Twin Cities home buyers aren't the only ones having a tough spring. Renters are, too.
In another sign of the strong housing market, more apartments were rented than new units were delivered during the first quarter. Vacancies remain tight and landlords are raising rents.
Stefanie Sokup, vice president of marketing for St. Paul-based Real Estate Equities, said that across the company's portfolio the average vacancy rate is 2.7 percent and the company isn't offering any concessions. The company doesn't have any new buildings still in the lease-up phase, and many of its units are in standard, no-frills suburban buildings, which are "hitting it out of the park right now," she said.
"It really picked up at the tail end of the first quarter and the second quarter has been fantastic," Sokup said. "We have been able to raise rents and stay full."
From January through March, 1,180 new units hit the market across the metro, but 1,218 units were absorbed by renters, according to a new report from Marquette Advisors. That's the strongest quarterly performance since 2011.

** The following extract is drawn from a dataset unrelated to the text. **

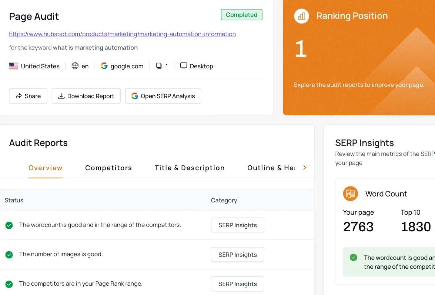Click the green check beside wordcount status
435x295 pixels.
pos(9,225)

The froth in the rental market is matched in the homebuying, where transactions are high but would be greater with more supply available. And construction is up in both segments, with builders having their best year for both single- and multifamily homes in nearly 15 years.
About 17,000 apartments have been built in the Twin Cities since 2010, mostly in Minneapolis and St. Paul neighborhoods where demand for big upscale apartment complexes with resort-style amenities has been strong. As units flood those markets, developers are shifting to suburbs where demand still exceeds supply, especially for apartments that are affordable to lower-income renters.
But across the metro, apartment vacancies have barely budged compared with last year. The average vacancy rate during the first quarter was 2.8 percent, up from 2.3 percent in the same period a year ago.